HTLGI2013 The New Europe

May 28, 2013

I'd been looking forward to this session with Simon Glendinning of the LSE.   The issue was the role of Europe a topic which is a difficult one for the English (less so interestingly for the Welsh and the Scots).  He was addressing Habermas's ideas for a unified Europe with those implied in Kant and that is a combination that was always going to be interest.   My summary below is pretty comprehensive and as it was a smallish audience we got into an interesting discussion.   

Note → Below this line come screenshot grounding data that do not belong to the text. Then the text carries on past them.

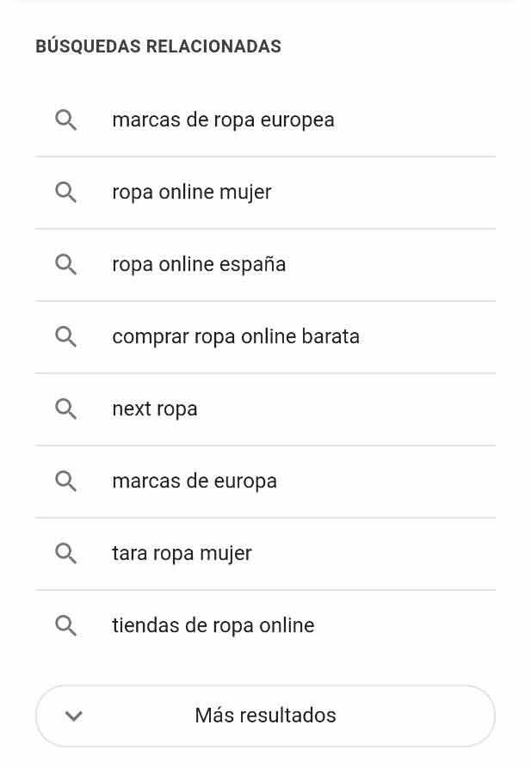Click magnifier beside 'comprar ropa online barata'

66,337
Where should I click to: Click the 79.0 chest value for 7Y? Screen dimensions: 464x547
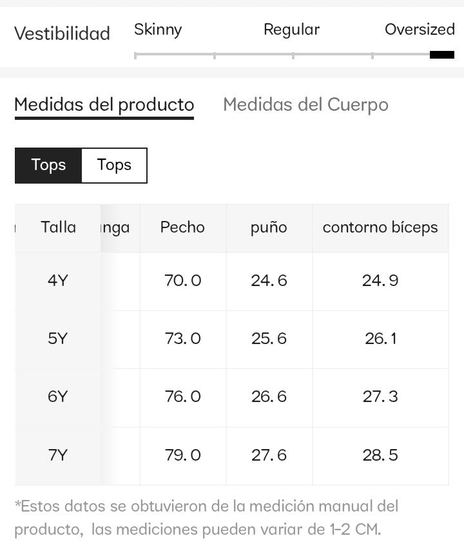click(x=183, y=456)

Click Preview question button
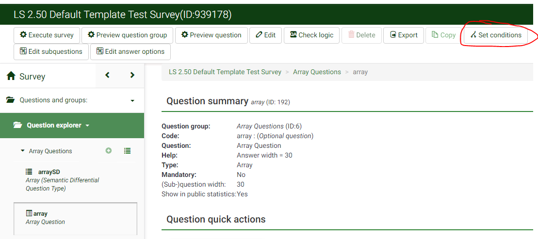(211, 35)
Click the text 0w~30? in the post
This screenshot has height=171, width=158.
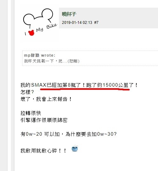click(x=107, y=134)
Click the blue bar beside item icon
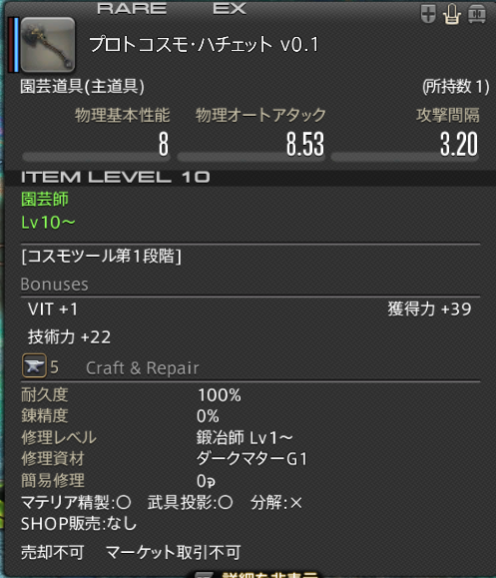Viewport: 496px width, 578px height. pyautogui.click(x=16, y=45)
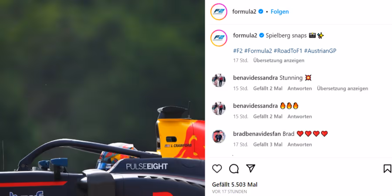View likes on the fire emoji comment
Image resolution: width=392 pixels, height=196 pixels.
268,116
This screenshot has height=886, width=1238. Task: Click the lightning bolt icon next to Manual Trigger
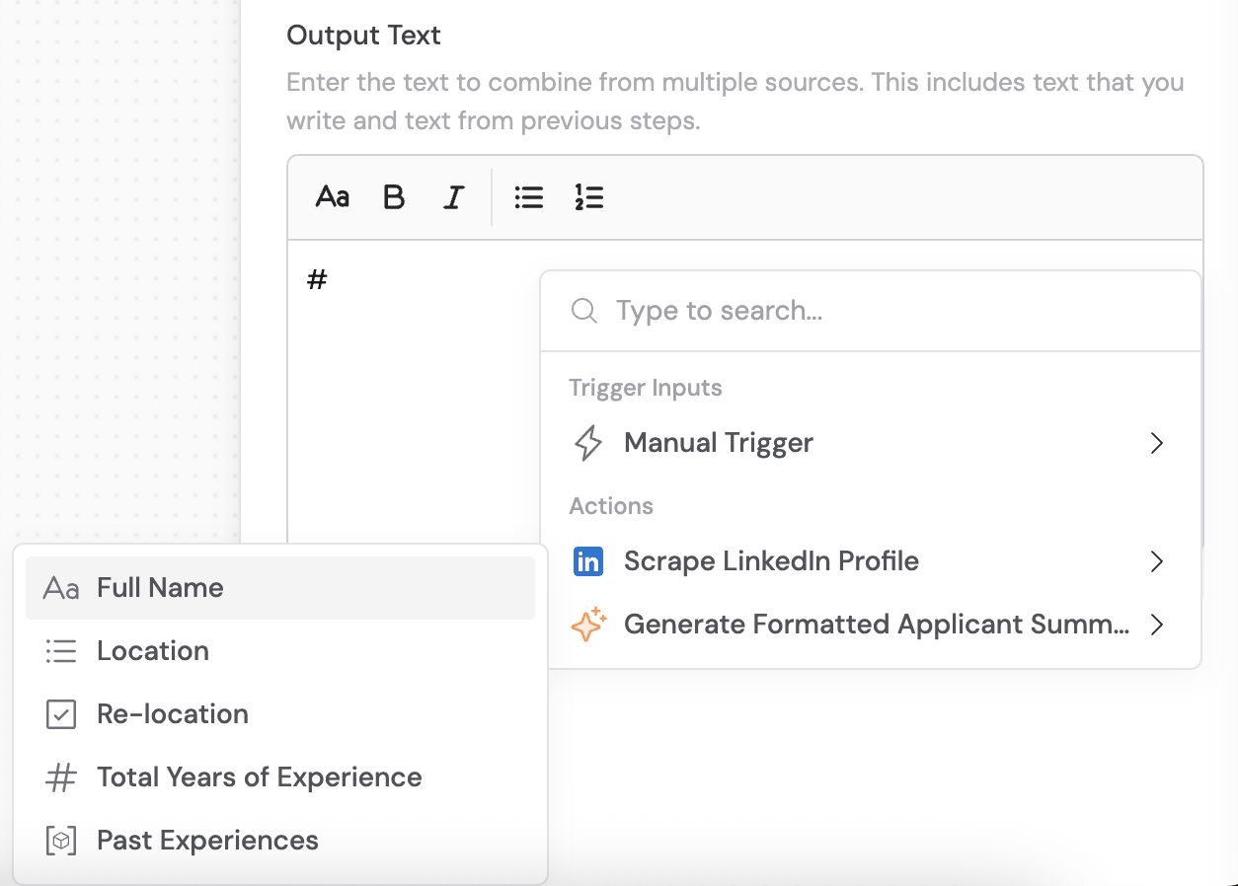click(x=588, y=443)
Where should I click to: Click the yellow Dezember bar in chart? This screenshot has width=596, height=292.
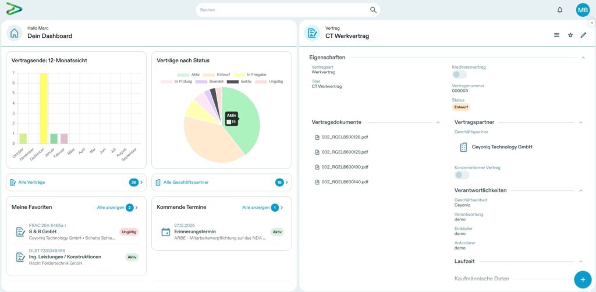point(44,108)
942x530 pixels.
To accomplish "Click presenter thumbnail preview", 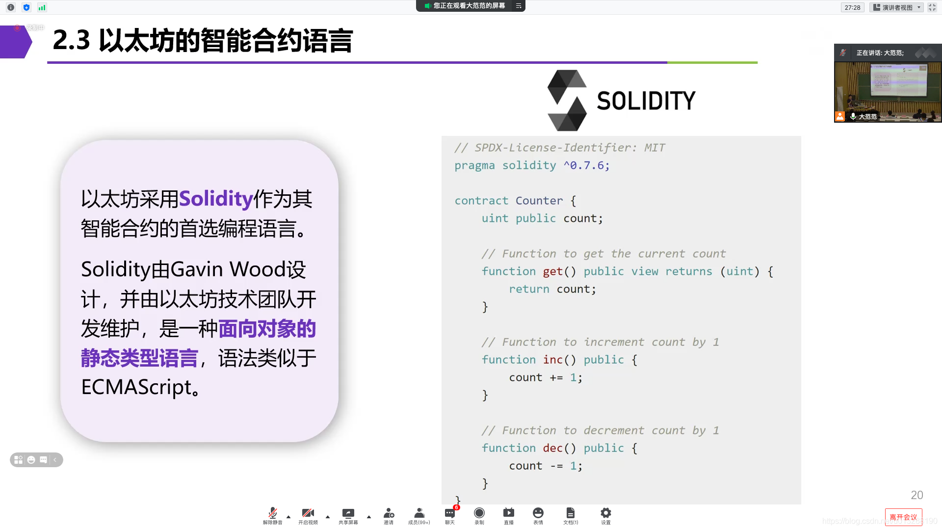I will pyautogui.click(x=887, y=91).
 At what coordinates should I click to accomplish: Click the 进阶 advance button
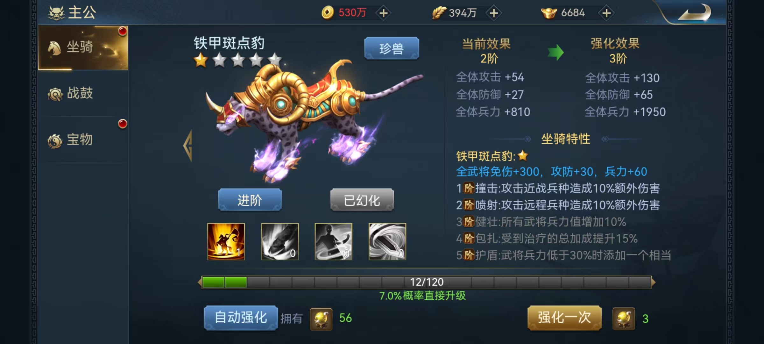click(x=250, y=200)
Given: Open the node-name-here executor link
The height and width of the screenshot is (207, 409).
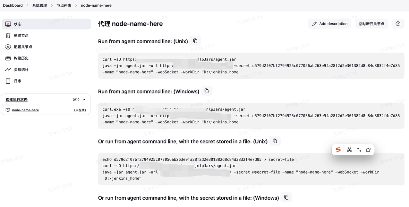Looking at the screenshot, I should [25, 110].
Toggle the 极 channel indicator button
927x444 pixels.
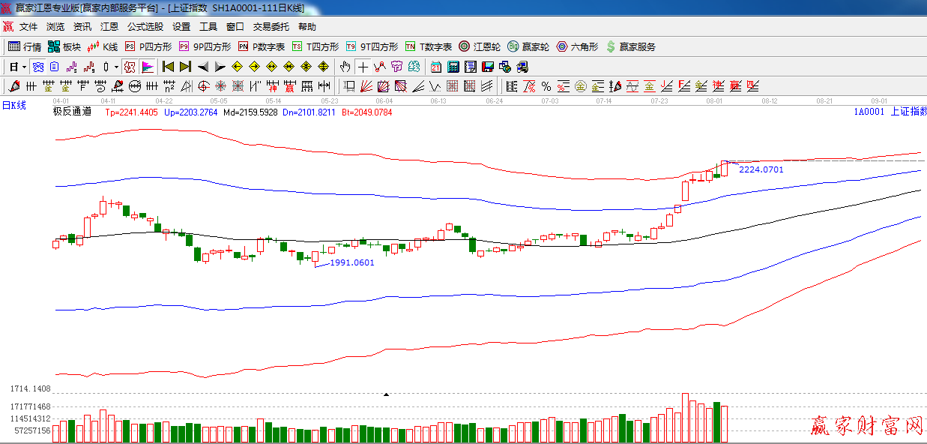click(x=130, y=67)
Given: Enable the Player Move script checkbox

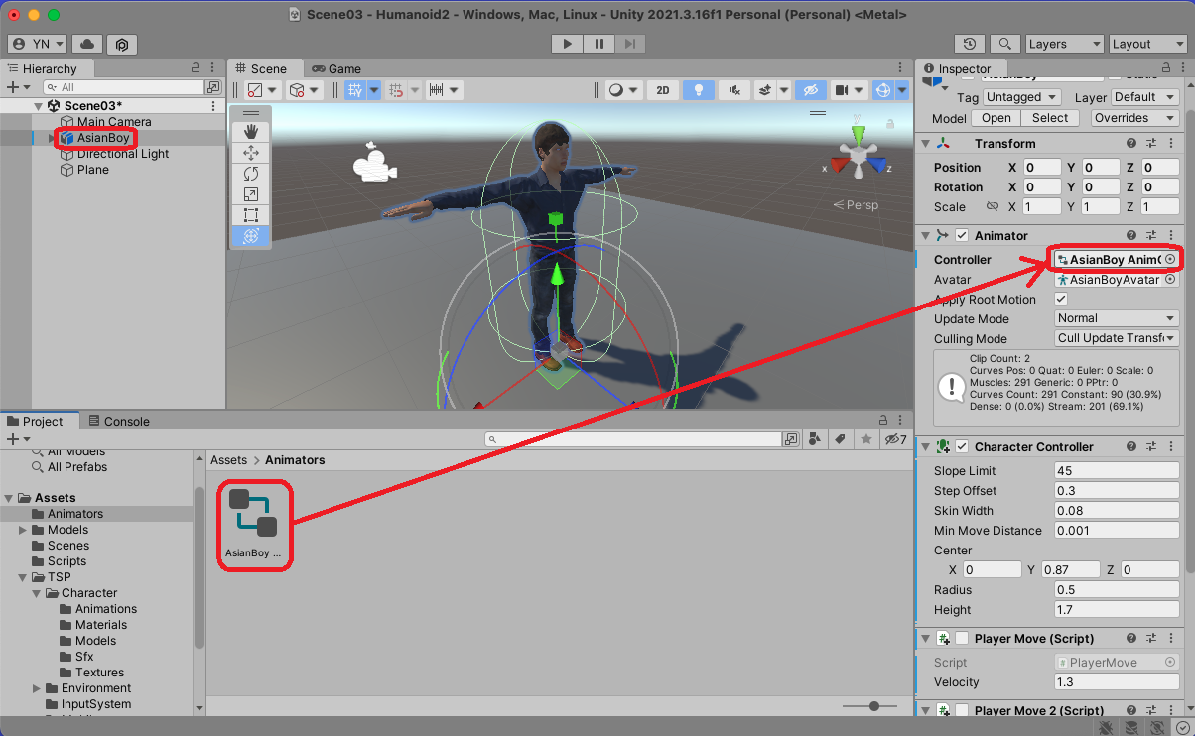Looking at the screenshot, I should point(961,639).
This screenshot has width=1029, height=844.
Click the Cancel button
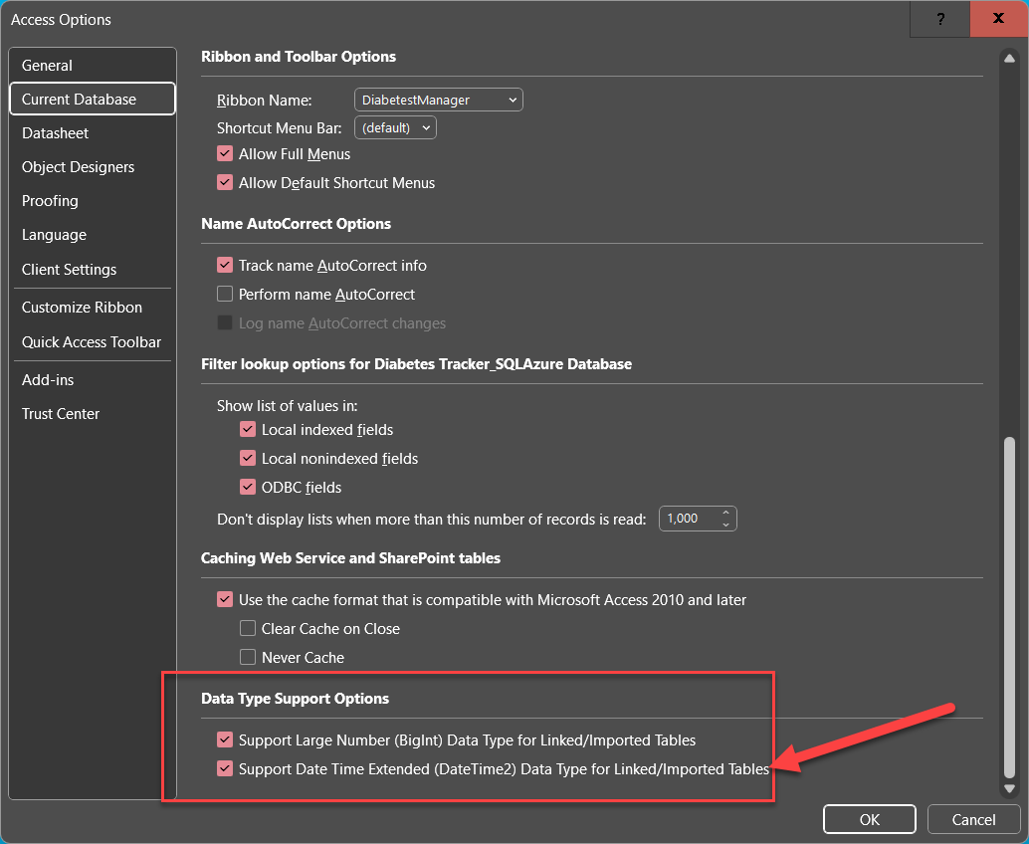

I suggested that the homogeneity implied by Habermas was dangerous, but the idea of a collection of sovereign state interests was not sustainable in a modern world.  In that I was harking back to yesterday and some of the issues over how you control multi-national companies.  However I also think Europe needs to create a counter balance to the US and China not just for our own sake, but for the world.   I coined the phrase culturally cohesive historical groups to represent nations such as Wales and Scotland together with regions such as Catalonia.   I suggested that a European super-state for economics and defence was the only way that Europe as a future, but that there were a range of issues that were better handled in said historical groupings.  He confirmed that this idea of subsidiarity is talked about in the Commission, as I knew from some of my own meetings.  He was not sure it might not be difficult but I argued after the session that this could be messy.  You start to shift things as people change.  So Scottish independence would trigger a different type of relationship, Catalonia might take longer but London (if you believe Boris) wants to move faster and so on.  I also argued for delegative voting – you elect people you know who then elect the next level and so on.  My argument was that European elections like those for the American President do not really represent the considered choice of the people, but the people herded by the media.

It may be a pipe dream, but something has to change.  No individual State really has the power anymore on its own and the compromises that are Europe today are getting to be worse than useless.

 

MY NOTES

This is the third in a series of essays on the philosophy of political union in Europe.  Developing ideas based on Kant and Jürgen Habermas.   He has been trying to avoid Habermas for sometime but has to take him on.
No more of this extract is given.